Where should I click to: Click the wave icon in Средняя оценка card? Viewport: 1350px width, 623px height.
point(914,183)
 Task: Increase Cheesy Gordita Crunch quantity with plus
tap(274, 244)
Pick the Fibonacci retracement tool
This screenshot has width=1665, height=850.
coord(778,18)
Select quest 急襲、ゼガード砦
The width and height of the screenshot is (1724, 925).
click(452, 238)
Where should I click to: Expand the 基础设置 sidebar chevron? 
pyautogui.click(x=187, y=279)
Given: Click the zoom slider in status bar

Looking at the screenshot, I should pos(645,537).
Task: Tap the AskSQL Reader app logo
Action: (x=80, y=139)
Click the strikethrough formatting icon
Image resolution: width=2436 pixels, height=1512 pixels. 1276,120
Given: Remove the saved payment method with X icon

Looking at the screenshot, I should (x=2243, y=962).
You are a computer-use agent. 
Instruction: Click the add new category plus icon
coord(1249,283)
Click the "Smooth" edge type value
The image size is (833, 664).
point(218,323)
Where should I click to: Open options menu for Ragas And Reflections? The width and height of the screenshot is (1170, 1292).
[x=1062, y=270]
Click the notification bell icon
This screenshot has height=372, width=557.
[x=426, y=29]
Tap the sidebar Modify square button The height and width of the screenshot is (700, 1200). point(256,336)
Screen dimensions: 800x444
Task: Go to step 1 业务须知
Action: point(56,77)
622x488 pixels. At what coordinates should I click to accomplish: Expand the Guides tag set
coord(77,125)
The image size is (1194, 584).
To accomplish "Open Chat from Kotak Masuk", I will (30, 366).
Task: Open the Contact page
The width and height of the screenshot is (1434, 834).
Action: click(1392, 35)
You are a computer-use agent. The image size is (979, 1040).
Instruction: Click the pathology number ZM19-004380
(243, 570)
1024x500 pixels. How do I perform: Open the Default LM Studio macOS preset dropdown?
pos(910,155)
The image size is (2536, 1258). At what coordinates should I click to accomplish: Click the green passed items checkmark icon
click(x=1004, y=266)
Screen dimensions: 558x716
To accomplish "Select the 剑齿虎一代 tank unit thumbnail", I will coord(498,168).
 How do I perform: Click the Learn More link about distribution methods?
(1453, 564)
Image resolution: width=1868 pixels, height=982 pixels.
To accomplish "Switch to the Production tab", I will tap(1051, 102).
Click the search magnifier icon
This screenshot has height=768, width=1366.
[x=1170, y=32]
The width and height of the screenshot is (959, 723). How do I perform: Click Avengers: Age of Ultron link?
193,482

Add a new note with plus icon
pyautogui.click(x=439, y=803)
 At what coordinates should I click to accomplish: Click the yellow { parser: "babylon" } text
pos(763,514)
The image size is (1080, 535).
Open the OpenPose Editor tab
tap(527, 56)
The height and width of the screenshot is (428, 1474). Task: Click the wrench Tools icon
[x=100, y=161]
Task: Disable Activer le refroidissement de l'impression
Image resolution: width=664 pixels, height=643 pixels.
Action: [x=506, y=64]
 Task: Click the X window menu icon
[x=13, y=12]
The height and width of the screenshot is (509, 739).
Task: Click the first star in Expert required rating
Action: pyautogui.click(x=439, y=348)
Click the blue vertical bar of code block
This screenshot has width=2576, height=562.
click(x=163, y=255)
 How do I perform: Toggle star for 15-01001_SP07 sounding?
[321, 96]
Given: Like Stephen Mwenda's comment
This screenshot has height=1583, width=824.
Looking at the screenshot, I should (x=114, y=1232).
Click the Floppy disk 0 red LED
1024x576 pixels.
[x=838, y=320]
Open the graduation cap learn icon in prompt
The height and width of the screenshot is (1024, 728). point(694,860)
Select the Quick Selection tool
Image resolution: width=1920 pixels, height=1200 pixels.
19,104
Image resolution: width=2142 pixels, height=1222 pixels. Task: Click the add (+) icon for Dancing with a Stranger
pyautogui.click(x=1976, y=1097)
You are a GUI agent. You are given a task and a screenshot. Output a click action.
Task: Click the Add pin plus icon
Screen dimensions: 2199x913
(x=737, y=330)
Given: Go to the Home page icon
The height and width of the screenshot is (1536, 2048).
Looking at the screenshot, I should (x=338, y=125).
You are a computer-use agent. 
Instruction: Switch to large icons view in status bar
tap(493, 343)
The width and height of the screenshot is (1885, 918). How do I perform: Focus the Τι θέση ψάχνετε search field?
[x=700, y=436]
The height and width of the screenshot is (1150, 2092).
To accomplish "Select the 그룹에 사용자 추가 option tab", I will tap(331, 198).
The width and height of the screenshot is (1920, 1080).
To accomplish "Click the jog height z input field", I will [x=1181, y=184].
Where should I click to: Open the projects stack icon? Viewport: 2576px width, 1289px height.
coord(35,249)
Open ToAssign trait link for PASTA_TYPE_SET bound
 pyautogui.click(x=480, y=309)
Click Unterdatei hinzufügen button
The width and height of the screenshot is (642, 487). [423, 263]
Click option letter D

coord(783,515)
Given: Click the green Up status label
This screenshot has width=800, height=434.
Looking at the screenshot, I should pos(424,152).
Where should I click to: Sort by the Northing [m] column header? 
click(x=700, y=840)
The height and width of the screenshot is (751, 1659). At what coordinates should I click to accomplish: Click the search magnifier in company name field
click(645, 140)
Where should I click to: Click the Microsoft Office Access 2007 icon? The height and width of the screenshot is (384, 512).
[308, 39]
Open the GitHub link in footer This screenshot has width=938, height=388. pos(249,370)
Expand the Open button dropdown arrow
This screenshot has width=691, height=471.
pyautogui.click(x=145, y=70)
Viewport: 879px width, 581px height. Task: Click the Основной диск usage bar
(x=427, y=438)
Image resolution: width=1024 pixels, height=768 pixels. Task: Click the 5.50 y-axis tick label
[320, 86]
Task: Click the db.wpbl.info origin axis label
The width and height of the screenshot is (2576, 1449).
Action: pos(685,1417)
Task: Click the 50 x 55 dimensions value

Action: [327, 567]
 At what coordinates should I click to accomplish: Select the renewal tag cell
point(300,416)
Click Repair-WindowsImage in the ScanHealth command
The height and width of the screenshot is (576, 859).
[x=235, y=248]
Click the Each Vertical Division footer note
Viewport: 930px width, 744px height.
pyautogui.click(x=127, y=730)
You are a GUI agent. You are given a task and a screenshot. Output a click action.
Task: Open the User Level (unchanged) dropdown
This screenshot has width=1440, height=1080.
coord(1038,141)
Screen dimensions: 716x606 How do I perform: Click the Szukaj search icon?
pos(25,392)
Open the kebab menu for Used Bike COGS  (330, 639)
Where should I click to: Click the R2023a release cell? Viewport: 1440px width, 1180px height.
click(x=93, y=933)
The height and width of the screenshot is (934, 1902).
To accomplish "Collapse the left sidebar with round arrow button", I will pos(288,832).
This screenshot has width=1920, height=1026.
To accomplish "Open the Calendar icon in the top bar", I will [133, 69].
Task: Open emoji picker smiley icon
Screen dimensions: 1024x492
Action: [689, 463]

------------

--- Task brief ---
Reproduce the data above without any change, from the line containing "Click the notification bell icon" through the line containing "Action: [x=506, y=64]", with both of those lines included.

--- Output of the exercise ---
Click the notification bell icon
This screenshot has height=372, width=557.
[x=426, y=29]
Tap the sidebar Modify square button The height and width of the screenshot is (700, 1200). point(256,336)
Screen dimensions: 800x444
Task: Go to step 1 业务须知
Action: point(56,77)
622x488 pixels. At what coordinates should I click to accomplish: Expand the Guides tag set
coord(77,125)
The image size is (1194, 584).
To accomplish "Open Chat from Kotak Masuk", I will (30, 366).
Task: Open the Contact page
The width and height of the screenshot is (1434, 834).
Action: click(1392, 35)
You are a computer-use agent. The image size is (979, 1040).
Instruction: Click the pathology number ZM19-004380
(243, 570)
1024x500 pixels. How do I perform: Open the Default LM Studio macOS preset dropdown?
pos(910,155)
The image size is (2536, 1258). At what coordinates should I click to accomplish: Click the green passed items checkmark icon
click(x=1004, y=266)
Screen dimensions: 558x716
To accomplish "Select the 剑齿虎一代 tank unit thumbnail", I will coord(498,168).
 How do I perform: Click the Learn More link about distribution methods?
(1453, 564)
Image resolution: width=1868 pixels, height=982 pixels.
To accomplish "Switch to the Production tab", I will tap(1051, 102).
Click the search magnifier icon
This screenshot has height=768, width=1366.
[x=1170, y=32]
The width and height of the screenshot is (959, 723). How do I perform: Click Avengers: Age of Ultron link?
193,482

Add a new note with plus icon
pyautogui.click(x=439, y=803)
 At what coordinates should I click to accomplish: Click the yellow { parser: "babylon" } text
pos(763,514)
The image size is (1080, 535).
Open the OpenPose Editor tab
tap(527, 56)
The height and width of the screenshot is (428, 1474). Task: Click the wrench Tools icon
[x=100, y=161]
Task: Disable Activer le refroidissement de l'impression
Image resolution: width=664 pixels, height=643 pixels.
Action: [x=506, y=64]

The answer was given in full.